Kentucky-born Bendigo resident LeeAnne Clarke said it didn't matter who won, the outcome wouldn't be great.
"I've never really seen the division like it is this year, people are becoming disowned for any opinion they have," she said.
"My mum personally ... she's a bit worried, because it does feel like a civil war is on the precipice of happening.
"It's not just news, people are treating people differently than she's ever experienced."
California raised Julie Lovell said she was just glad to live in Australia, watching the tension in her home country.
A Bendigo resident of 21 years, Mrs Lovell said it was a frightening election, with people boarding up their houses and the military on high-alert.
Mrs Lovell said sister wasn't telling anyone who she voted for because their reaction was so unpredictable, where normally Americans would talk very freely about their politics.
"People are frightened, people are overreacting.
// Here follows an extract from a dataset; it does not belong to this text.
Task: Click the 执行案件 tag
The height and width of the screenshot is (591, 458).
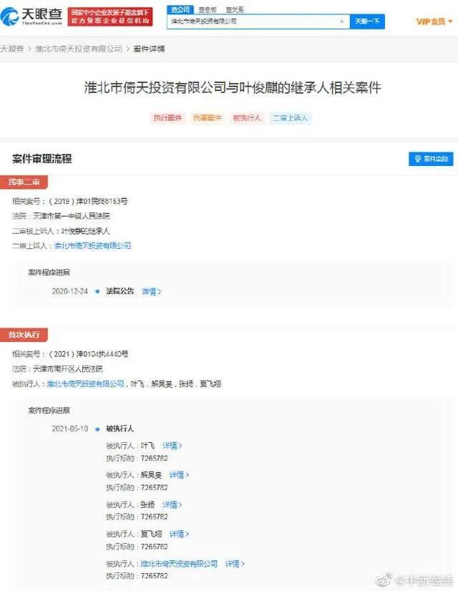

It's not necessarily just the president people are [reacting about], there's so much tension in America," she said.
"It's not even tension over Joe Biden and Donald Trump, it's tension over everything. Who wants to live in that kind of fear? What a terrible place to be."
Mrs Lovell said she asked herself how Donald Trump and Joe Biden could be the only two people America could have to represent itself.
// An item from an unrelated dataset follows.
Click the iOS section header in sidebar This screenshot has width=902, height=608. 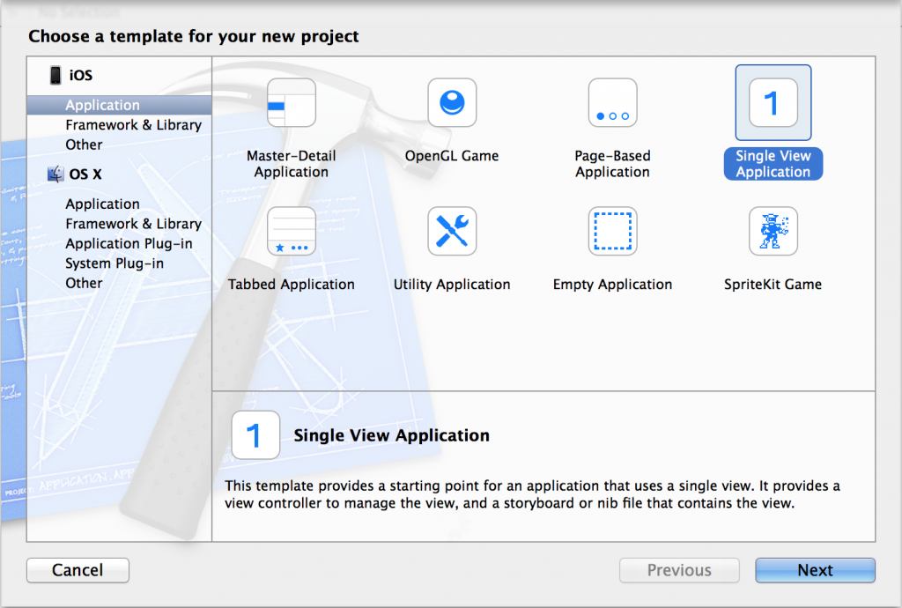(x=80, y=76)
La Trobe University Bendigo Honorary Associate in Politics Ian Tulloch said a Biden victory would put pressure on Australia to up its game in terms of climate change.
He said a Trump victory would be a setback for Australia, and the entire world, in terms of phasing out greenhouse gases.
Mr Tulloch said Mr Biden appeared to be ahead in the polls, but American politics was unpredictable.
Voter turnout appeared to be at record levels, which usually favoured the Democrat party, he said.
Mr Tulloch said the COVID-19 crisis and the American economy - gone "haywire" during the pandemic - were the key factors in the election.
"Trump's attempt to play down that more than 220,000 people died in the country is just crazy. His approach to the thing from a health perspective has been absolutely shocking," Mr Tullock said.
"It's put a major dint in the economic recovery. It's going to be a prolonged fallout from that.
"Just from a health perspective, I'm amazed that Trump's as close as he is, given what's happened there."
Raised in Kentucky, Mrs Clarke travelled after she turned 18, living in several states, including Illinois, Texas and California.
She moved to Australia about seven years ago after meeting her now-husband on a working-holiday.
Mrs Clarke said she hadn't voted, because after seven years she felt she had been gone too long.
Mrs Clarke said many Australians assumed Trump supporters were crazy, but in a southern state like Kentucky they were all you saw. She herself supported neither Donald Trump nor Joe Biden.
"I see people of all walks of life that are for Trump and I see people from all walks of life that are for Biden," she said.
"You just want the riots to stop and people to start uniting together and people just starting to see each other as fellow Americans.
"It doesn't make sense why there's so much hatred and so much division. I don't even care who goes for everything, let's not martyr ourselves in the process."